/blog / comparison
LLM training spot instances: Runpod, Vast.ai, Vultr compared for cost
Cut LLM training costs with spot instances. We compare Runpod, Vast.ai, and Vultr's A100 spot pricing, preemption rates, and strategies for resilient training.
- gpu
- comparison
- llm
- spot
- a100
- pricing
On a quiet Tuesday in mid-May 2026, we stumbled upon an A100 80GB instance on Vast.ai’s marketplace for an absurd $0.48/hr. This wasn’t a fluke; it was a spot instance, available for the taking, and it immediately made us question every “on-demand” dollar we’d spent on LLM training. The promise of cutting costs by half or more for interruptible workloads is enticing, but the reality of managing preemption can quickly erode those savings. We’ve spent the last few weeks digging through pricing pages, availability dashboards, and preemption policies for Runpod, Vast.ai, and Vultr to see where the real savings and headaches lie when training LLMs on spot instances.
Why spot instances are a game-changer for LLM training costs
Spot instances are the deep discounts of the cloud world. Providers offer spare compute capacity at drastically reduced rates, sometimes 70-90% off on-demand prices. The catch, of course, is preemption: the provider can reclaim the instance with little warning if demand for on-demand capacity rises. For LLM training, especially experimental runs, hyperparameter tuning, or even long-running pre-training with robust checkpointing, this trade-off can be incredibly attractive. Why pay full price for an A100 when your job might get interrupted anyway, or when you can design your workflow to recover gracefully? The delta between a standard on-demand A100 and a spot A100 can mean the difference between iterating daily or weekly. For a detailed look at standard A100 costs, check out our A100 Cloud Pricing Comparison. The goal here isn’t just to find the cheapest hour, but the cheapest reliable hour when preemption is a constant threat.

Assignment 1
Using the spot instance comparison, decide whether each statement agrees with it. Answer yes or no for each, and quote the words that decide it. (a) The A100 80GB instance found on Vast.ai cost $0.48/hr. (b) Spot discounts never go beyond half the on-demand price. (c) The comparison looks at four providers.
Assignment 2
In one to three sentences, explain what the spot instance comparison says about why spot instances are cheap and when a provider may take one back.
You will not need the records to complete this work.

Source material
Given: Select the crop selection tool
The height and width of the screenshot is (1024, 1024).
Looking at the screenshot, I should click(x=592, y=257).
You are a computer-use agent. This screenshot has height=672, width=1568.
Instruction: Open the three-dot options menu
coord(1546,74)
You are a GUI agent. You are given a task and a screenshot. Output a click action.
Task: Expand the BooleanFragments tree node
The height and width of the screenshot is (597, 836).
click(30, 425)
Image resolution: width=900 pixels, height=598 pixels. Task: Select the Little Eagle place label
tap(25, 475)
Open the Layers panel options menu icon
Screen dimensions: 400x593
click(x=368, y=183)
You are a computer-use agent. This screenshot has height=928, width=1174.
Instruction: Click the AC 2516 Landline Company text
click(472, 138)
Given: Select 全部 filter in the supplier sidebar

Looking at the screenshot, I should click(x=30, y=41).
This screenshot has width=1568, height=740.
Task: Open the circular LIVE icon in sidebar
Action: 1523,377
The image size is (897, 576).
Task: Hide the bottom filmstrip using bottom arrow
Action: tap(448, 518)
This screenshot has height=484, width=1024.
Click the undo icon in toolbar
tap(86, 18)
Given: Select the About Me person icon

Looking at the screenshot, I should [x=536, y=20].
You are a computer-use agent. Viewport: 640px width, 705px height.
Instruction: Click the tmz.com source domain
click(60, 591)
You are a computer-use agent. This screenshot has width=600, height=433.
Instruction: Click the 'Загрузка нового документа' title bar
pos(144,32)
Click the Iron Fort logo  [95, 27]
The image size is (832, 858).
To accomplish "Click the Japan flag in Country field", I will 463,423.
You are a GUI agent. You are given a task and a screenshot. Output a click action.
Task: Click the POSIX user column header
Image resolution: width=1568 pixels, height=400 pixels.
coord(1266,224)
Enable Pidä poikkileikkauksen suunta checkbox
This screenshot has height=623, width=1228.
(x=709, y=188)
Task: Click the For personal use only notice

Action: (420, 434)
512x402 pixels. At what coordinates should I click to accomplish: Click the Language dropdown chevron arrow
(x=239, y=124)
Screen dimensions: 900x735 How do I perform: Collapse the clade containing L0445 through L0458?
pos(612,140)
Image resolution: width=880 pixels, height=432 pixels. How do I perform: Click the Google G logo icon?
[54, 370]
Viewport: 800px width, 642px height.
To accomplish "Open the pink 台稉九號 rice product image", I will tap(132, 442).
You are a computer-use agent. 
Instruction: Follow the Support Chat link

Exercise answer 1
(a) Yes: "an A100 80GB instance on Vast.ai’s marketplace for an absurd $0.48/hr"
(b) No: "sometimes 70-90% off on-demand prices"
(c) No: "for Runpod, Vast.ai, and Vultr"

Exercise answer 2
Spot instances are cheap because providers are selling spare compute capacity at reduced rates. The provider can reclaim such an instance with little warning if demand for on-demand capacity rises.